The developers of DBT have set themselves the goal of releasing a new major release every four months, and so far they are delivering. Last October, version 1.9 of this popular framework was released, and has been undergoing corrections. In it, we find some interesting improvements that we are going to analyse below.
The complete changelog of the version can be found on Github. There you will find detailed small fixes as well as new features.
Main new features in DBT 1.9
New selection method called ‘unit_test:’
The ability to add a new selection method called unit_test:
has been included to make it easier for users to filter and run exclusively unit tests in DBT. When implemented, the dbt list
and dbt test
commands should recognise and select only such unit test nodes.
Host parameter in ‘dbt docs server’
A feature is added to allow developers to specify a different link address for the dbt docs serve
command, which currently links to 127.0.0.1 by default due to the vulnerability. This has been a popular request in the community, as when setting 127.0.0.1 as the default, some users were having problems with their deployments because they could not easily change this address. This new feature aims to add the option to make it possible to manually specify an alternative link address using a new --host
parameter in the command.
Hooks in ‘TestTasks’
Both unit tests and data tests can now be run with adapter-specific settings, such as selecting a custom warehouse in Snowflake before starting the test. This is possible thanks to the incorporation of pre and post-test hooks, which allow the environment to be automatically adjusted according to the requirements of each test. Previously, this feature was only available when running models, but the community can now configure their tests to suit the specific warehouse and resources required, providing greater control and customisation in their testing workflows.
Dynamic naming of Snapshots
Snapshots will be able to automatically generate dynamically created schema and database names, without the need to manually specify target_schema
or target_database
.
Until this release, snapshots required this information to be explicitly set. This was a bit cumbersome and limited the flexibility when working in environments such as development, test and production. With this improvement, if no target_schema
or target_database
values are specified, DBT will use the generate_schema_name
and generate_database_name
macros by default, just like other resources such as models and seeds.
Time spines
This functionality facilitates support for sub-daily granularities, while maintaining query efficiency. With it, we can define a standard granularity standard_granularity_column
and add custom granularity custom_granularities_columns
with different levels. The idea is that DBT can use the most compatible granularity to optimise performance for each query.
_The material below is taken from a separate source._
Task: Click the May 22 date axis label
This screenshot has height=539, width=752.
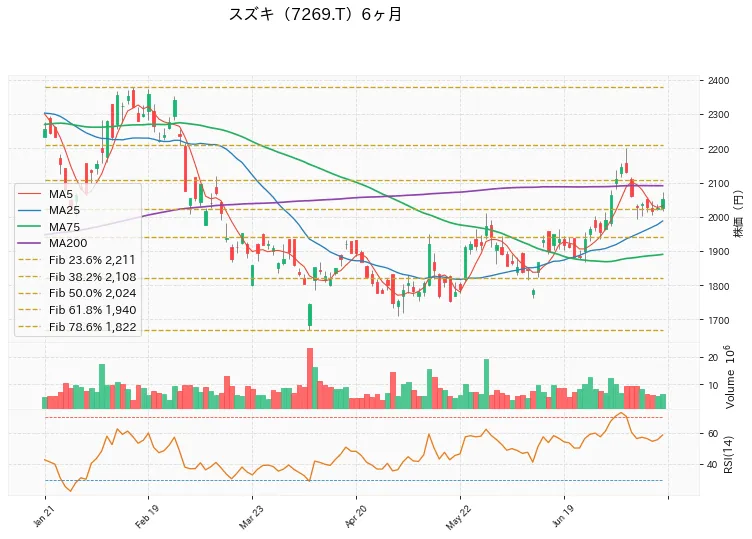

With this configuration, the community will be able to define complex and custom timings directly in their models via YAML, for example:
models:
- name: my_time_spine
description: "my favorite time spine"
time_spine:
standard_granularity_column: date_day # column for the standard grain of your table
custom_granularities_columns: # additional custom granularities for your timespine
- name: fiscal_year
offset: 2
- name: my_other_column
offset: 3
columns:
- name: date_day
granularity: day # set granularity at column-level for standard_granularity_column
Snapshot field configuration
The new version makes it easier to customise the names of meta fields generated in snapshots, such as dbt_valid_from
and dbt_valid_to
. Until now, if you wanted to rename these columns, you had to do it in a later step of the pipeline. Now, users can specify their own names directly in the snapshot configuration, thus simplifying the management of these fields without the need to create an additional view.
An example would be:
{{
config(
target_database='analytics',
target_schema='snapshots',
unique_key='id',
strategy='timestamp',
updated_at='updated_at',
snapshot_meta_column_names={
dbt_valid_from: grace_valid_from,
dbt_valid_to: grace_valid_to
}
)
}}
Checking for ‘graceful failure’ in pre-runs
Now, we can use on-run-start
hooks as preliminary checks more effectively. In this update, an on-run-start
hook will fail in a controlled way and stop running nodes in the DAG if a validation fails, without stopping DBT execution abruptly or blocking the creation of the run_results.json report.
Snapshot in YAML
Currently, for the definition of a Snapshot we have to generate a file with a projection and add a Jinja configuration. It is proposed to add support for YAML for the definition of a Snapshot. While it is possible that in most cases it would speed up the definition, it is not entirely clear whether flexibility within the projection is lost.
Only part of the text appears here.